## WHAT YOU WILL DO
In the entries that follow, the line with "The height and width of the screenshot is (404, 550)." opens the range and the line with "Click the Export" closes it; repeat that range exactly, both lines included.

## EXTRACTED DATA
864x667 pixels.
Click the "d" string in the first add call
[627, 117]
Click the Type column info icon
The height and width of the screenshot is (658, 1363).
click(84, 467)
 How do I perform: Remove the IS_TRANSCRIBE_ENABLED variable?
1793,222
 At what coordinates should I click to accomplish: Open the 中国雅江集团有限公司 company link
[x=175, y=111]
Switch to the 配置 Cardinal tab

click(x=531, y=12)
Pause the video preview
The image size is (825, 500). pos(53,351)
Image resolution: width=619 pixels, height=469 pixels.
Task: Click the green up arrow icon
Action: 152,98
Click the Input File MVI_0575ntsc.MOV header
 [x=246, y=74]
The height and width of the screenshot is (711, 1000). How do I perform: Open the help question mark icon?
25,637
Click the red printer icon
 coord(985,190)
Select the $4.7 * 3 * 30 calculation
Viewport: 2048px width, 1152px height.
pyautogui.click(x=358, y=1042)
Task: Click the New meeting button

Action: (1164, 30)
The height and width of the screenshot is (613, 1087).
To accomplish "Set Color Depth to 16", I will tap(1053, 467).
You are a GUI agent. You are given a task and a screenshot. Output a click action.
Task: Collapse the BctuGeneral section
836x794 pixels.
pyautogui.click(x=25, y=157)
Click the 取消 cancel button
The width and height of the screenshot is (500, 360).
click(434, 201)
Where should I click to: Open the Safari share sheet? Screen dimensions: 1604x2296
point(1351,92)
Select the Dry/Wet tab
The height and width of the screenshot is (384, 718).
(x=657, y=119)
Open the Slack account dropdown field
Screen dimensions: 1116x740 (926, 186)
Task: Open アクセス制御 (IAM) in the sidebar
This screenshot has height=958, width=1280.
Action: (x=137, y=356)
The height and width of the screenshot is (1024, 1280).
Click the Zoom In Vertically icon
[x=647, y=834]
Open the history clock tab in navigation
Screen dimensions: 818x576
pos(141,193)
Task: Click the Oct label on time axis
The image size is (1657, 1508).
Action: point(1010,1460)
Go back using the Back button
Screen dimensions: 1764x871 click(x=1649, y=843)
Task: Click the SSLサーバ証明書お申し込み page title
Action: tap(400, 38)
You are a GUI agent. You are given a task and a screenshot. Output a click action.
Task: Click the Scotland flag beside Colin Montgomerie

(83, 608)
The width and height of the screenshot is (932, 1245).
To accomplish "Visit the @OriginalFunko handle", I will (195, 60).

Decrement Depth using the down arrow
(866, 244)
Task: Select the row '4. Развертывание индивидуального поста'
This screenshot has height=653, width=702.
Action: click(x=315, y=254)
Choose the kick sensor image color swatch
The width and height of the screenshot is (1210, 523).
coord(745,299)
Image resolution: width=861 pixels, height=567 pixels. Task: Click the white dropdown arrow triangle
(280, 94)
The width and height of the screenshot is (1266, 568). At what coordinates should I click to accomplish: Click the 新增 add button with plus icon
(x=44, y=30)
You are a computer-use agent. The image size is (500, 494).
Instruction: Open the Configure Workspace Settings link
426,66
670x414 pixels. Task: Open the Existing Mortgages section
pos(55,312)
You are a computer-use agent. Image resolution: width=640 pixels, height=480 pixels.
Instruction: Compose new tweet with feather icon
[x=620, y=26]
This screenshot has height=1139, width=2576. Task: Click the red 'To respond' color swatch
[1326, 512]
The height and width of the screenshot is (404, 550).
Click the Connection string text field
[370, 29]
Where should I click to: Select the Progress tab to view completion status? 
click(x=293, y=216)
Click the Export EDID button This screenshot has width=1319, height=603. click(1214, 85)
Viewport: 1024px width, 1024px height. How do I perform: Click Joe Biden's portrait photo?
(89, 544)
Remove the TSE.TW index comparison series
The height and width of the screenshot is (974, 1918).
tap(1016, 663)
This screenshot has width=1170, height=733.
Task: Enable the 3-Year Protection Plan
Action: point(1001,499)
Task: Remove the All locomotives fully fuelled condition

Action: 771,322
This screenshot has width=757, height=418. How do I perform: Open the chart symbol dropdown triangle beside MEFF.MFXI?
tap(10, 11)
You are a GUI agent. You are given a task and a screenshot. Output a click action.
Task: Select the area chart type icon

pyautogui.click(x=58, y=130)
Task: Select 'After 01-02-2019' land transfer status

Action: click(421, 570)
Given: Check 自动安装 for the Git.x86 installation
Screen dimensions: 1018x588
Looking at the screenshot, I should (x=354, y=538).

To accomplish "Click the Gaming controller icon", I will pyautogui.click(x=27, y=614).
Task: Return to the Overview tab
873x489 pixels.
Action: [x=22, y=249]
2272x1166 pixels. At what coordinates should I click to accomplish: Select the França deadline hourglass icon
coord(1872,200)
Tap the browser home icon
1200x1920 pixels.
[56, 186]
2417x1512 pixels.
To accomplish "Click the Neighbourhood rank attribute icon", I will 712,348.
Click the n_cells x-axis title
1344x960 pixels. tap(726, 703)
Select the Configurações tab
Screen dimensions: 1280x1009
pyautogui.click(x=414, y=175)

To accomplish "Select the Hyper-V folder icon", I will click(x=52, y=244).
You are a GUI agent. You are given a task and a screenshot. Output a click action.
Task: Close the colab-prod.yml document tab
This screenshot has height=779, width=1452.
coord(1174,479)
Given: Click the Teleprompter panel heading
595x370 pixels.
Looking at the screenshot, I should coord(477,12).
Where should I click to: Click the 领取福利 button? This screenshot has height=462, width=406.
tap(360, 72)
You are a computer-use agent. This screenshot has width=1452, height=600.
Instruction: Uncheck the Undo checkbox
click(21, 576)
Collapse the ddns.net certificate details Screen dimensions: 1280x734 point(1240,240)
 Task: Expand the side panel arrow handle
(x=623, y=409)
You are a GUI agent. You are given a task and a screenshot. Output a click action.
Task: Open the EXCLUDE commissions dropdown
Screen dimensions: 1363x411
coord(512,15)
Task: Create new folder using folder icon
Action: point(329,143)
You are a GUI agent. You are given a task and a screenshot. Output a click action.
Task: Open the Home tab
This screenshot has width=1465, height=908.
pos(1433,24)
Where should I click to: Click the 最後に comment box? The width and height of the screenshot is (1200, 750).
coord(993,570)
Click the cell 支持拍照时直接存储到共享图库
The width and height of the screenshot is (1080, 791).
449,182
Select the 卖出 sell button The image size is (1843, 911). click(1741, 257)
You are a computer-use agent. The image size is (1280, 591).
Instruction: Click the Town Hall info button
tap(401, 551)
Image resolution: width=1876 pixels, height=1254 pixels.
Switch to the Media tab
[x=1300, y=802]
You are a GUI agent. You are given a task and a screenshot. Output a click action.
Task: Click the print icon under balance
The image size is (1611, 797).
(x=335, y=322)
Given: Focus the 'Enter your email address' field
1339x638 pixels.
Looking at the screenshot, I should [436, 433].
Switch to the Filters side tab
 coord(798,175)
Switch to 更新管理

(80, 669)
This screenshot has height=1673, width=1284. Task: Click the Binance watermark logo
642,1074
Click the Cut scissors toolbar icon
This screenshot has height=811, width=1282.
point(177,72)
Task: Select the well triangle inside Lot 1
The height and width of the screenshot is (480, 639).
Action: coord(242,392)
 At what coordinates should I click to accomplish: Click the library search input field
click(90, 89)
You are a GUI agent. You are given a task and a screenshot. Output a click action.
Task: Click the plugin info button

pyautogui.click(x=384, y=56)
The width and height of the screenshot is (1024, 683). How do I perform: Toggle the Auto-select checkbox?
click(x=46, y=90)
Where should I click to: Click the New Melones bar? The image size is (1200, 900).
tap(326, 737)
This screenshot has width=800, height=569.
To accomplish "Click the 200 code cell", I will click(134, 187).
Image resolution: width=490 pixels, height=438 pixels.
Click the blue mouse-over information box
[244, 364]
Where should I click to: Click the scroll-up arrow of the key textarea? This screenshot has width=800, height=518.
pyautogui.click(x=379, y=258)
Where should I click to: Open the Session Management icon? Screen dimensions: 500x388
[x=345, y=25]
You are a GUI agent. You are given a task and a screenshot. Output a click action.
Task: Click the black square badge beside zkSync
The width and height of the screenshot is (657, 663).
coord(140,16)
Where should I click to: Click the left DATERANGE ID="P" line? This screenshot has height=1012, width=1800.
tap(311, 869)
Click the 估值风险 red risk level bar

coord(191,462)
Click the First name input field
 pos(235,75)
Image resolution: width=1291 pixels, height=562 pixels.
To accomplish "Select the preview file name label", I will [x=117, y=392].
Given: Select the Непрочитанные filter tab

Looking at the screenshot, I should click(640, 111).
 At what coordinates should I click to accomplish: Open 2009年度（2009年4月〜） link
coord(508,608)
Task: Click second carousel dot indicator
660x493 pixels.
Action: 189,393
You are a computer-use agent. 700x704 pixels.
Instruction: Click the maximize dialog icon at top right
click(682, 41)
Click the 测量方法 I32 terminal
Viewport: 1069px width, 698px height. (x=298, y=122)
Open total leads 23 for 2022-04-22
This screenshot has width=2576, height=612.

## RESULT FOR THIS TASK
The height and width of the screenshot is (404, 550).
Click the Connection string text field
[370, 29]
Where should I click to: Select the Progress tab to view completion status? 
click(x=293, y=216)
Click the Export EDID button This screenshot has width=1319, height=603. click(1214, 85)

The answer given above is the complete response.